=== Kutipan Pilihan ===
5 hari yang lalu
Hutan
Hutan selalu menjadi dilema, walau sebenarnya sesuatu yang konkrit. Melihat hutan yang dicampuri oleh kebudayaan, kita ditohok antara dua pilihan, manusia ataukah lingkungan? Satu sisi kita dibuat was-was oleh prediksi chaotik masa depan, yang diliputi simulacrum tak pasti, bak teori termodinamika, hutan menjadi lokus perubahan menuju katastrophi. Kita selalu dihantui tapal batas yang sebentar lagi, yang tak jauh lagi. Ketika bumi memanas, ketika laut semakin ganas. Sementara sisi lain Hutan menjadi tubuh yang digerayangi, dinikmati dengan nafsu tak bertepi. Hutan menjadi obyek kerakusan, dengan legitimasi logika kemajuan, pertumbuhan, ekonomi, demi kesejahteraan manusia. Hutan menjadi tulang punggung pergerakan sebuah peradaban dan sebuah bangsa.

=== Tugas Latihan ===
- 1) Dalam kutipan tentang hutan, apa saja yang hutan "menjadi"? Sebutkan semua frasa yang mengikuti kata "menjadi" ketika hutan adalah subjeknya.
- 2) Jawablah pertanyaan berikut berdasarkan kutipan tentang hutan.
(a) Apa dua pilihan yang menohok kita ketika melihat hutan yang dicampuri oleh kebudayaan?
(b) Teori apa yang dipakai sebagai perbandingan untuk prediksi chaotik masa depan?
(c) Apa dua keadaan yang disebut sesudah kalimat tentang tapal batas?
- 3) Tuliskan lanjutan kutipan tentang hutan, dimulai setelah kalimat terakhirnya.

=== Data Hasil Ekstraksi ===
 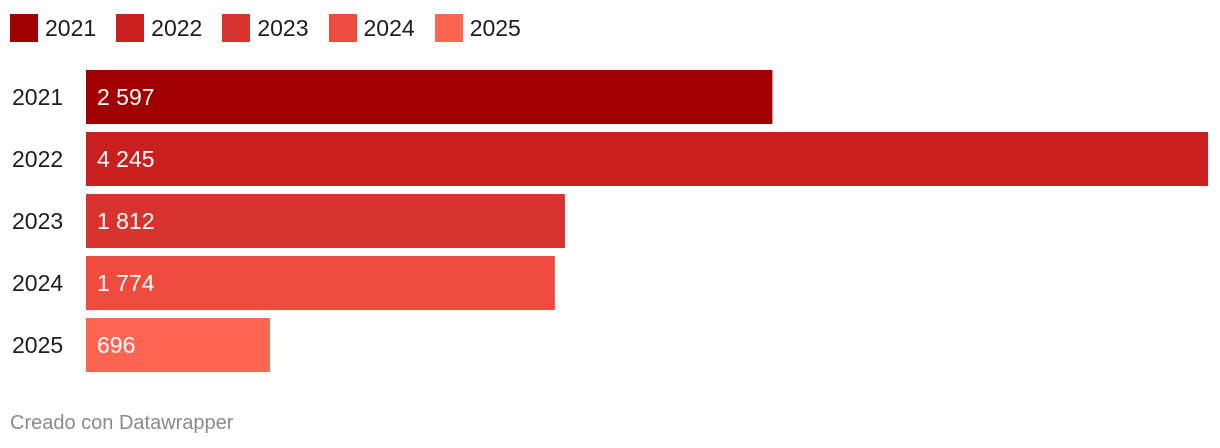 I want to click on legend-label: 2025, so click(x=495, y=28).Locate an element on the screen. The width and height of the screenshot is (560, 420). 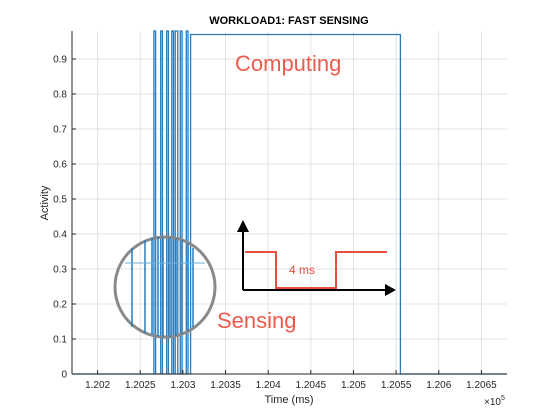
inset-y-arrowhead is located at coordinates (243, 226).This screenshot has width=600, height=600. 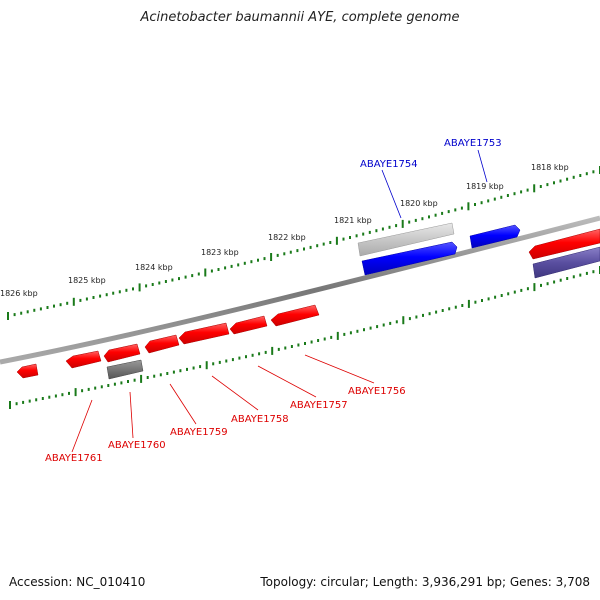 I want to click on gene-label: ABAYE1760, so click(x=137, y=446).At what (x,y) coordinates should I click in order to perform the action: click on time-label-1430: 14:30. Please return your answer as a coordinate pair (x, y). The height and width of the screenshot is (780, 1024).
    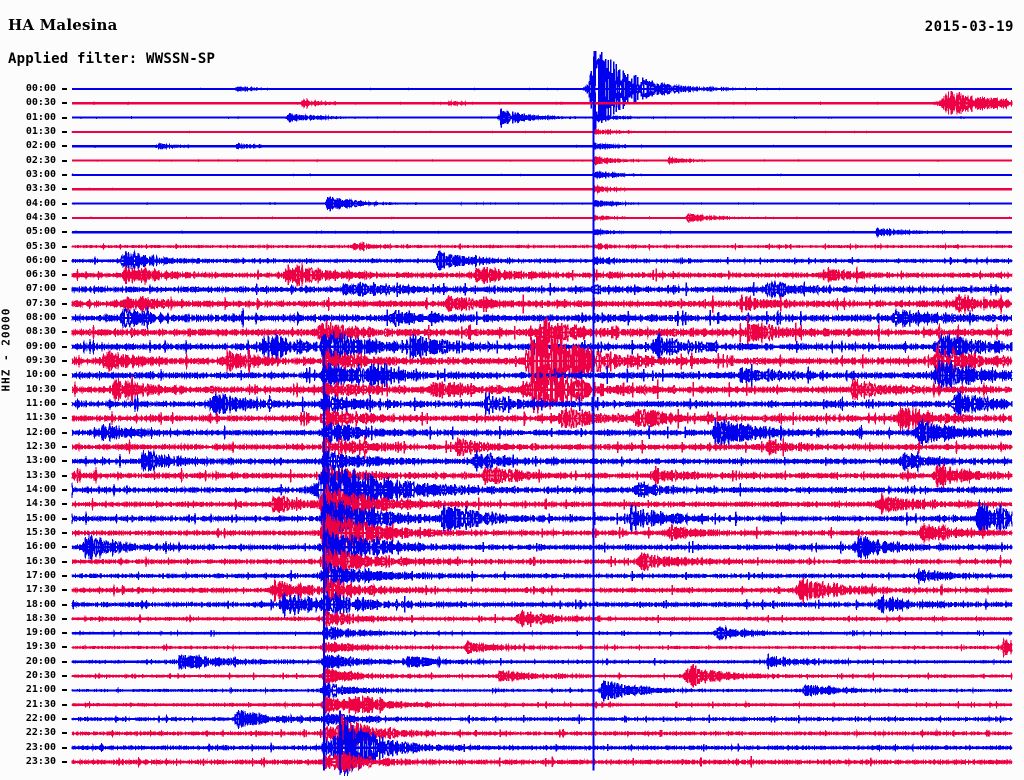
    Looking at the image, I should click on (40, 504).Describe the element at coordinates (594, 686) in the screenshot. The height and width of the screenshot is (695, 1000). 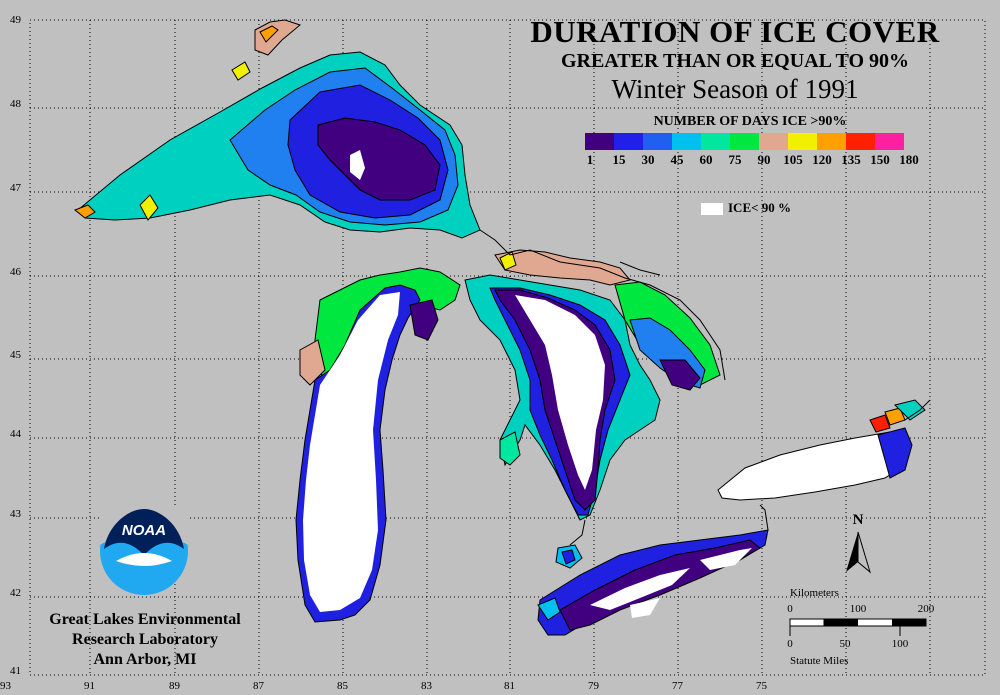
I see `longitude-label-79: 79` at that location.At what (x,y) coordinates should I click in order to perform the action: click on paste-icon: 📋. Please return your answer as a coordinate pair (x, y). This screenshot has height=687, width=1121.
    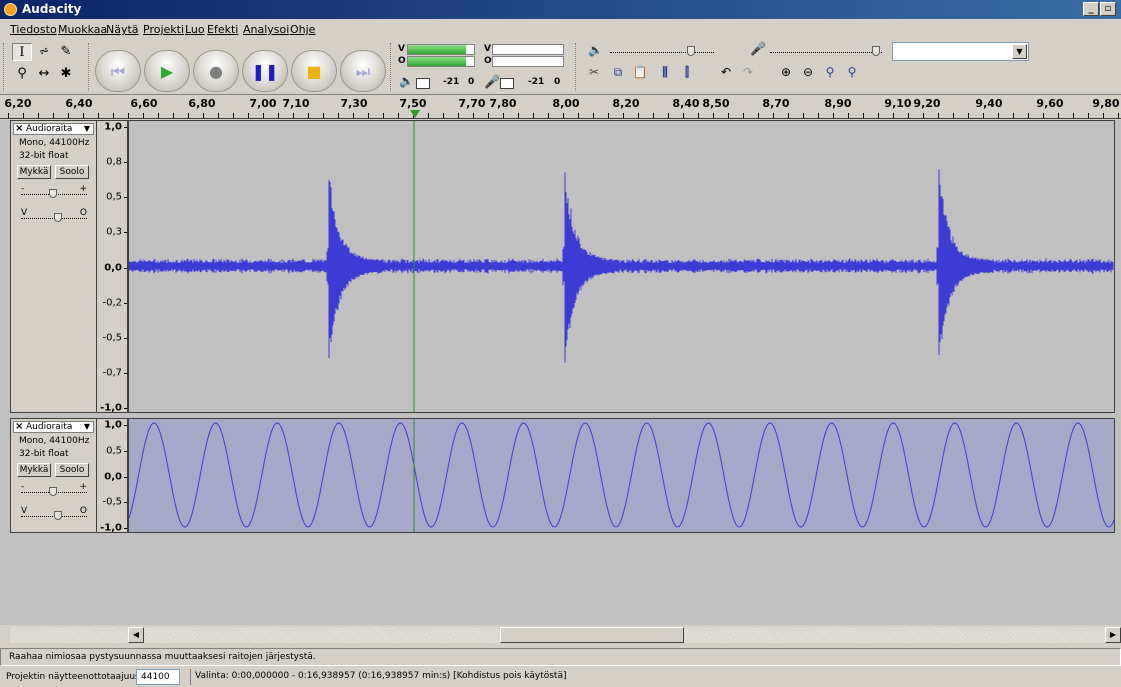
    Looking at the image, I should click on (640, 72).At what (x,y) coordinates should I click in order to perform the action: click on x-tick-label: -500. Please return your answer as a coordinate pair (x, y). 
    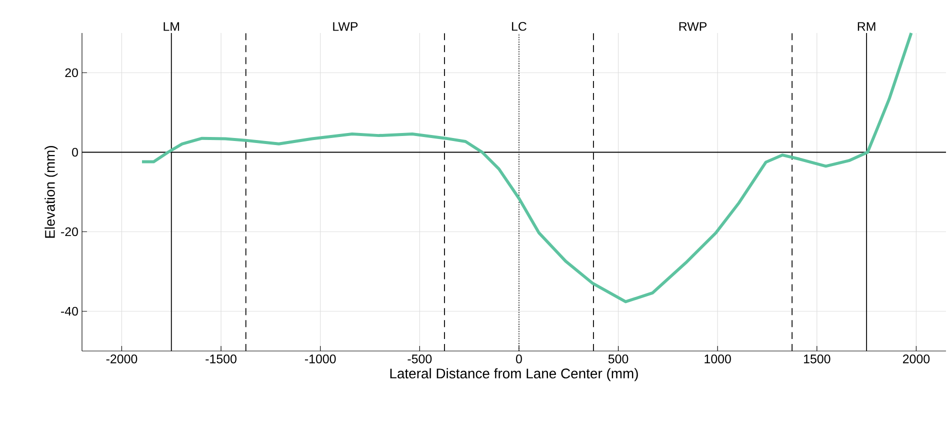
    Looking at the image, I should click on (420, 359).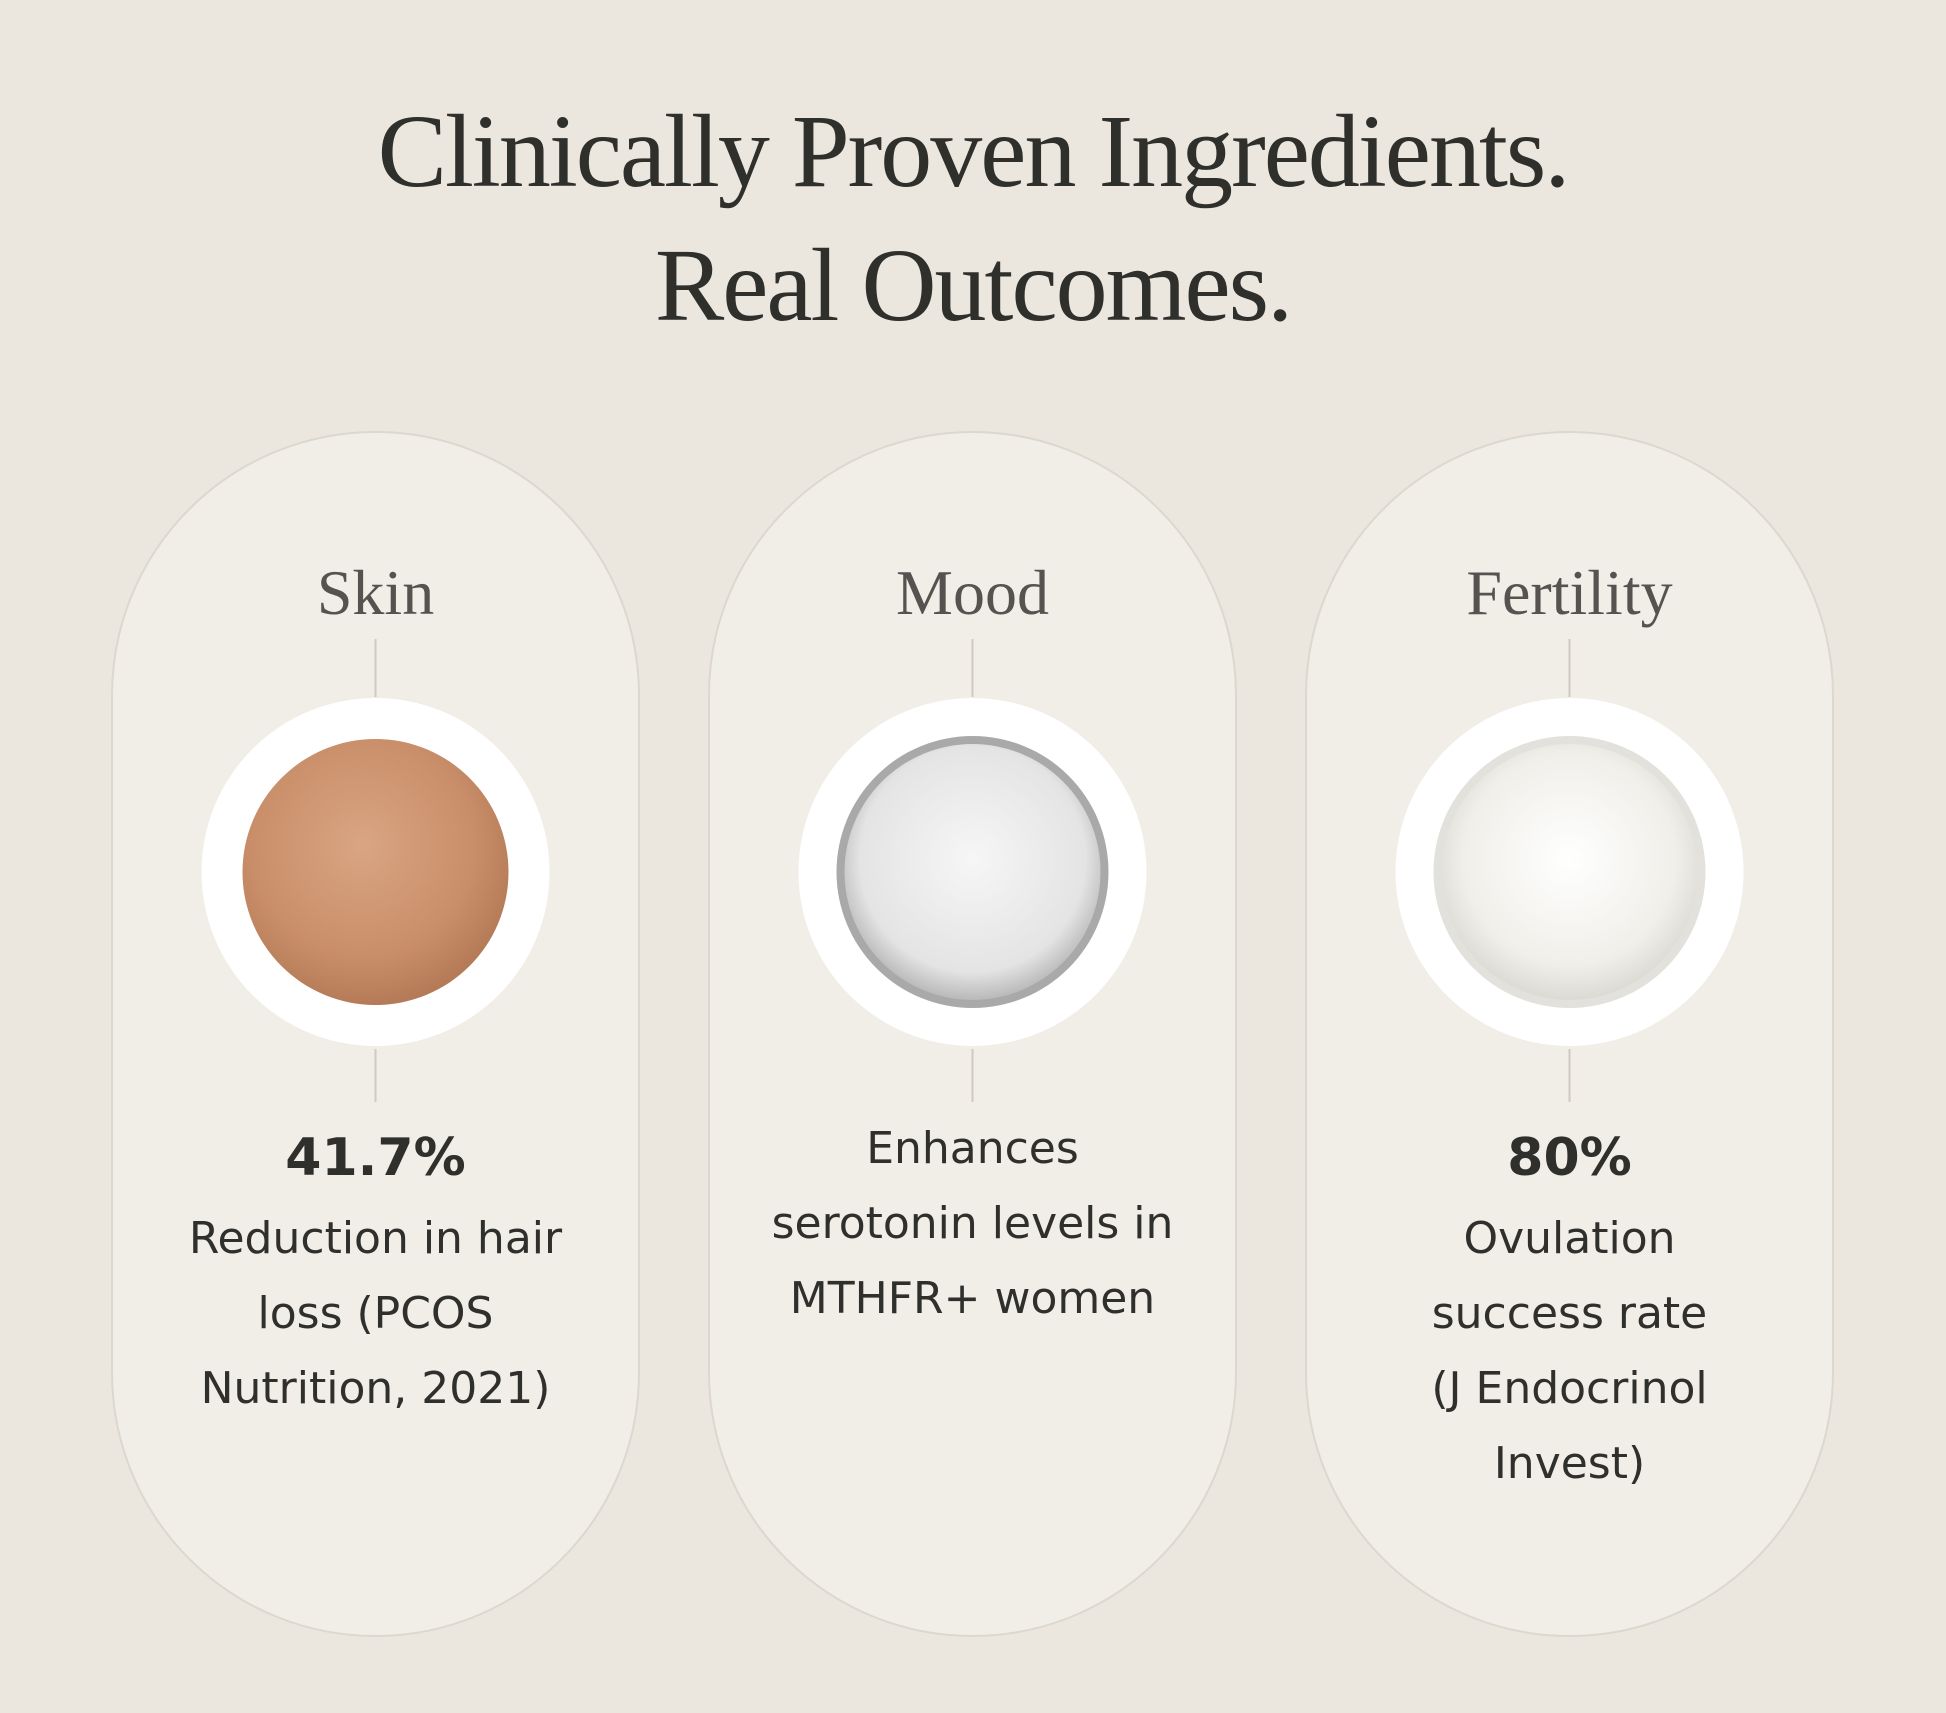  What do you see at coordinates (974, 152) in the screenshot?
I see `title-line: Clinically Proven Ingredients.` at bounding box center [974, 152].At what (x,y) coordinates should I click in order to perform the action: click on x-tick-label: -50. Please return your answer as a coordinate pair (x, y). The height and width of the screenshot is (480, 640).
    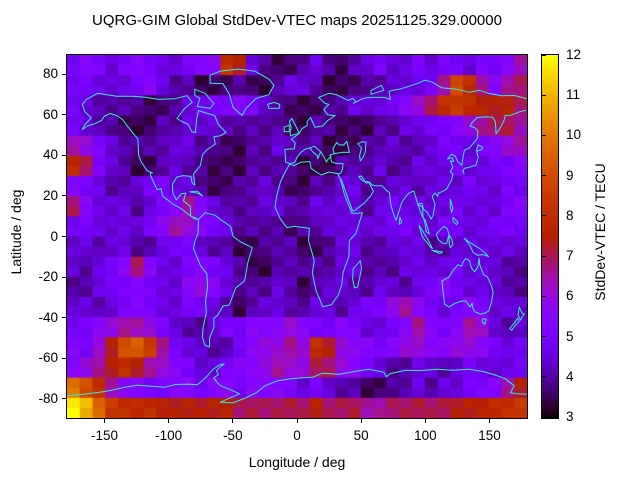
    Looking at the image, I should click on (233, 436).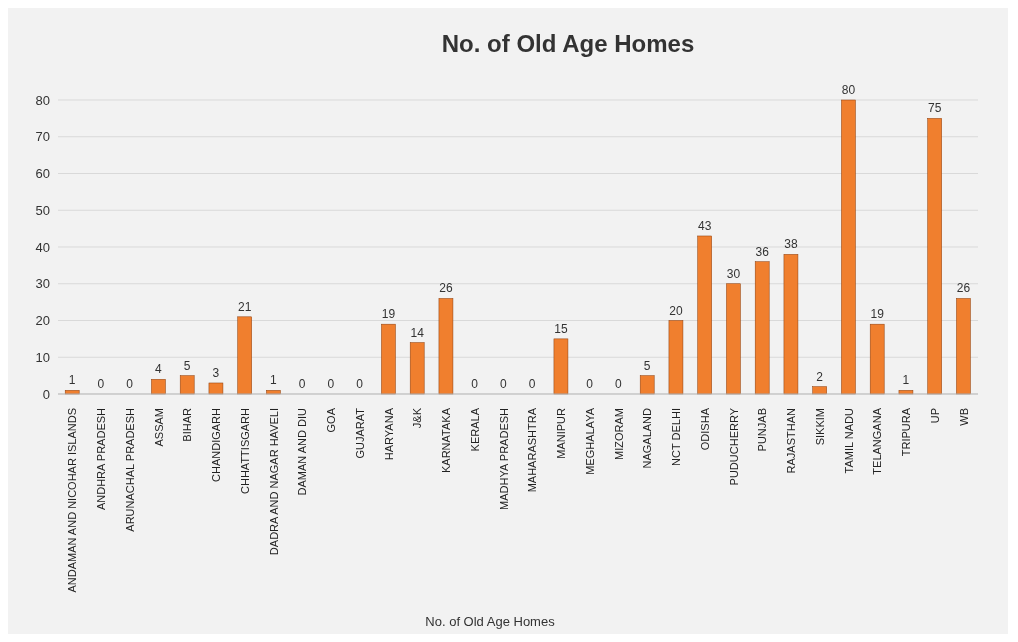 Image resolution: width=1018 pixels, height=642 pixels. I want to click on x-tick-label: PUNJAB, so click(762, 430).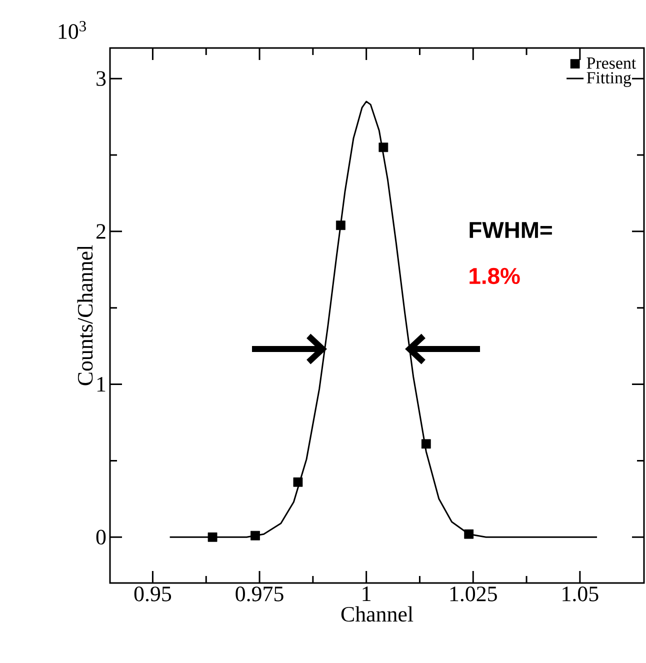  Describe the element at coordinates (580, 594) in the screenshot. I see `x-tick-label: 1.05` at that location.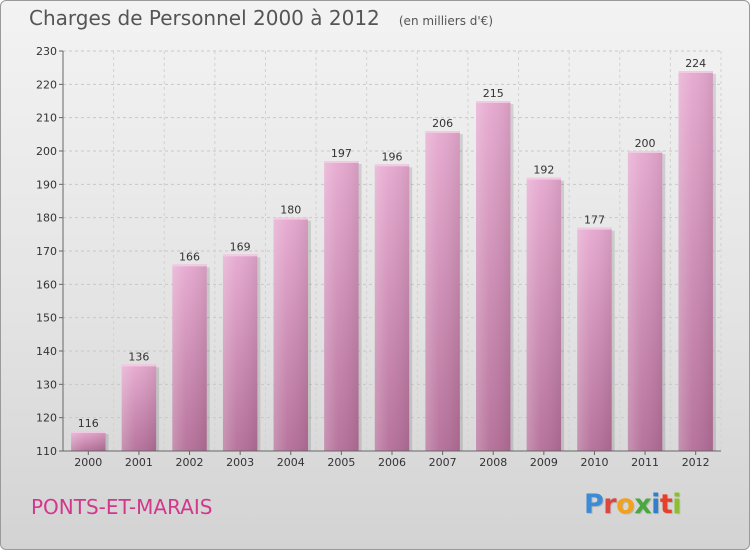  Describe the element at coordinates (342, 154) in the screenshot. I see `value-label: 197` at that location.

=== Hasil Tugas ===
- 1)
1. dilema
2. lokus perubahan menuju katastrophi
3. tubuh yang digerayangi
4. obyek kerakusan
5. tulang punggung pergerakan sebuah peradaban dan sebuah bangsa

- 2)
(a) Manusia ataukah lingkungan.
(b) Teori termodinamika.
(c) Bumi memanas dan laut semakin ganas.

- 3)
Kita tahu bahwa pada titik waktu tertentu, dimasa lalu, hutan menjadi target, hutan menjadi sumbu perputaran ekonomi Negara kita. perambahan hutan besar-besaran terjadi sejak Presiden Soeharto resmi berkuasa pada 1967. Bahkan salah satu peraturan yang pertama dibuat Orde Baru adalah Undang-Undang Dasar Kehutanan. Isinya menyatakan kekuasaan Negara atas seluruh jengkal hutan. Itu sama dengan mengangkangi hak wilayah adat terhadap hutan yang sudah mereka pelihara selama beberapa generasi. Hutan menjadi pemasok devisa terbesar setelah minyak bumi dan gas. Menurut sebuah penelitian, setidaknya 40 juta hektar hutan hilang selama pemerintahan Orba.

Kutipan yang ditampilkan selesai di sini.